You’d have to watch 20 Netflix videos at once to emit CO2 as fast as you breathe it out.  (20 x 2Mbps = 40Mbps = 18GBytes/hour = 432 GBytes/day -> 1kg CO2 per day).  Source for human respiration emission 1kg CO2/day: EPA.


The cost of transit is nearly negligible, in part because the power-hungry gear is shared between millions of users, and is kept at high utilization, deploying new equipment only when existing is near full capacity.

If you doubt that the costs are negligible, imagine the few pennies it costs a business to purchase 1GB of transit, and imagine all that as purchasing electric power, and you’ll see that it’s way smaller than 1kg CO2. Without revealing our actual costs, if we take a very high estimate of $.05/GB were spent on power for transit, it would purchase about 500Wh, or about 300g of CO2. The actual numbers are quite a bit lower.

However, the last mile is not shared with millions of others, and it’s always on, whether you use it or not. The components I’m counting here are are include a cable headend servicing 400k customers, a hub covering 30k customers, and a node shared by 800 customers, for perhaps 4W total per customer.  Most of this equipment equipment and power consumption is shared with transmitting the broadcast TV signal, and it is unclear how much power is incremental to support the over-the-top data.  For a rough guess, I split responsibility in halves for TV and data.

Thus I am estimating roughly 1kg per month of use, whether you use use 1Byte or 1Terabyte.


And the equipment in your home isn’t shared at all!  A 5W cable modem and 10W WiFi costs 7kg per month!

Perhaps you are beginning to spot a trend…
The less shared the equipment, the bigger it’s footprint.


If you have a nice efficient laptop (60W) that’s always on, that’s 30kg/month or 2% of a typical person’s total!

If you just close your laptop lid at night, you’ll save half your total IT CO2 emissions


When I sum up my rather extensive online habit, I get about 20kg CO2 per month, or about 1% of my overall CO2 emissions. That assumes I suspend or hibernate the PC overnight (10 hours per day duty cycle), and ignores other in-home switches, external monitors, printers, and external hard-drives, most of which are either shut down or suspended except when in use. In particular, I have set my PC to power-down the monitor after a few minutes of inactivity, which cuts the monitor power consumption from 100W to 1-2W.


How could I offset 20kg per month in other areas?


I could hold my breath for 3 weeks. Unlikely to be a sustainable strategy.


Or I could cut out meat for 4 meals a month…

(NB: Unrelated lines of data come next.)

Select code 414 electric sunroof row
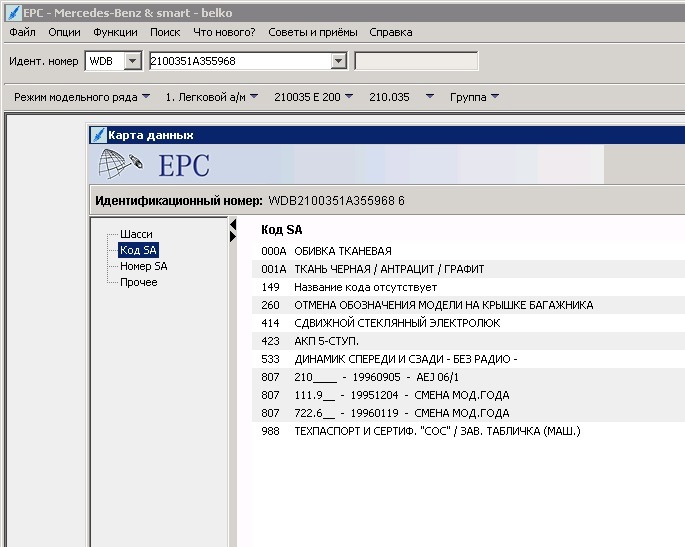Viewport: 685px width, 547px height. point(468,323)
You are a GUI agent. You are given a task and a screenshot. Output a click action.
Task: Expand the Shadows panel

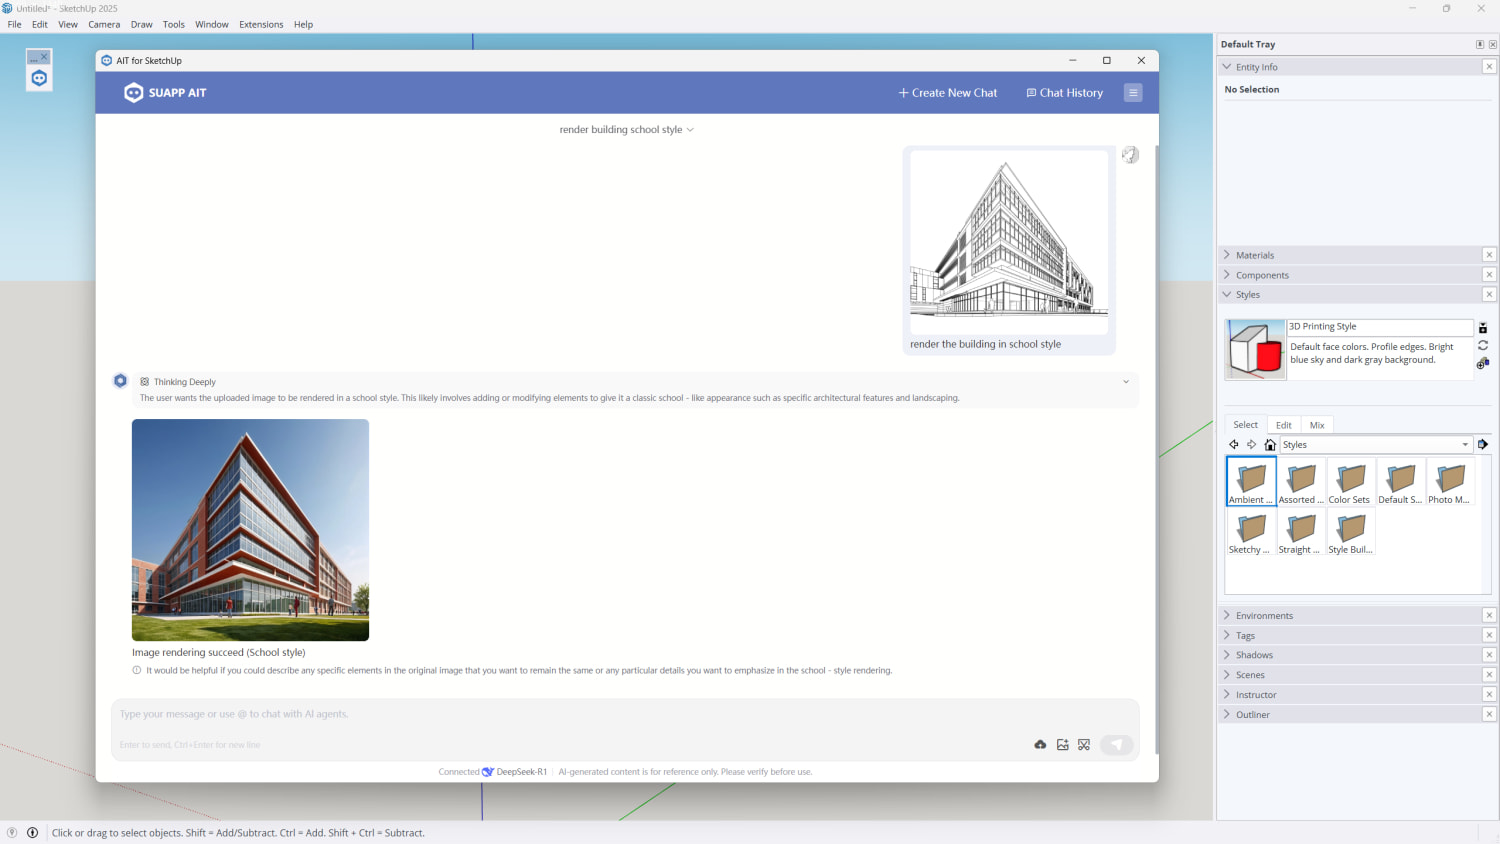coord(1254,655)
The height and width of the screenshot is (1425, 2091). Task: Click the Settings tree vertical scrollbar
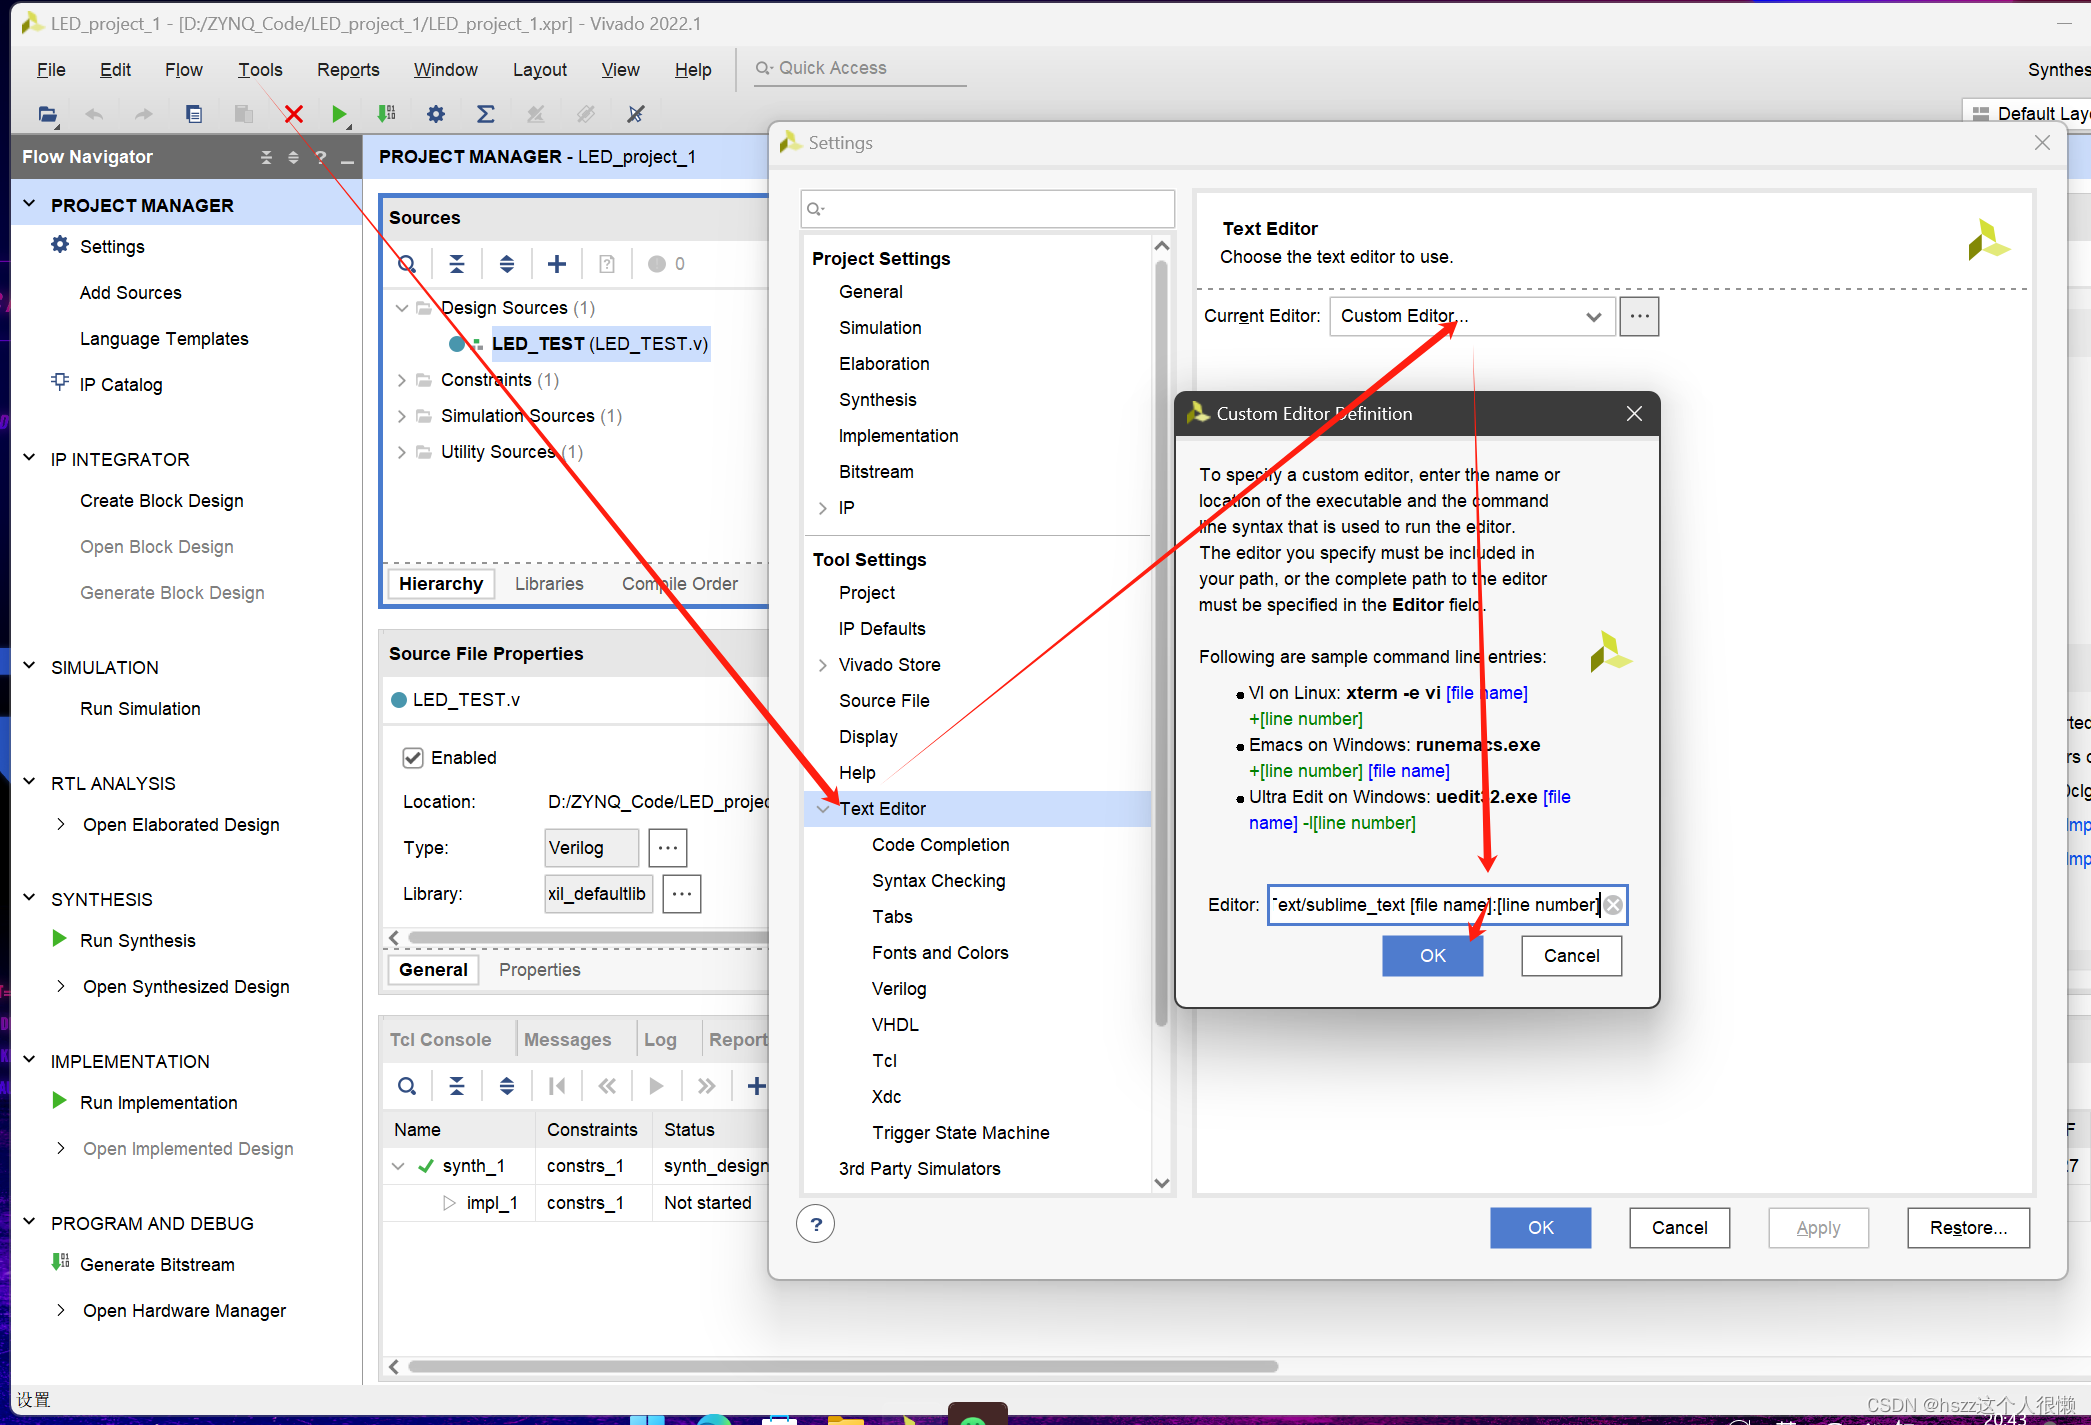coord(1161,640)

American food is an extremely inefficient energy delivery medium. Energy goes into agricultural equipment, fertilizers and pesticides, harvesting, processing, storage, and transport.  The beef-cow itself yields only a fraction of the calories it consumes, so only a tiny fraction of the total input is recovered by the eater.  Furthermore, cattle emit considerable quantities of methane, especially in the common case of cattle fed on corn in a feed lot. Methane is considered to be 20 times more potent as a greenhouse gas the CO2. Many articles have contemplated the energy content of meat. This one appears well researched and pegs the CO2 equivalent of a burger between 3 and 6kg.

Vegetarians enjoy about a magnitude better food growing efficiency than meat eaters, since they don’t pay the energy loss of growing the animals.


Not flying 30 miles, or equivalently, leaving behind 30 pounds of luggage for my trip to TED, would save me 20kg.

Calculation: flying is tricky to quantify, since such a large amount of energy is consumed to get the plane airborne for zero distance travelled, and since the fuel itself is a large fraction of the takeoff weight, necessitating extra fuel to carry the fuel. This leads to some fuel consumption figures that are exponential in payload weight and distance. I used 10kg/km for level flight, 8000kg/takeoff and climb to altitude (covering 250km of distance), assumed 350 passengers and 1000km flight duration averages to get my 30 mile figure. Since my personal journey to TED was about 300 miles, I could extrapolate wildly and assume that not taking 30 pounds of baggage (which is 30/300 of my personal payload of 200 pounds of me and baggage + 100 pounds of seat, cabin staff, drinks, etc.) would equate to 20kg of CO2.


Or I could stay at home from work 2 days a month – and work online…


But if I choose to ride my bike to work instead, and then fuel 300 calories per hour per 15 miles with one burger it’s only slightly more efficient in carbon than driving. Wow – that’s stunning.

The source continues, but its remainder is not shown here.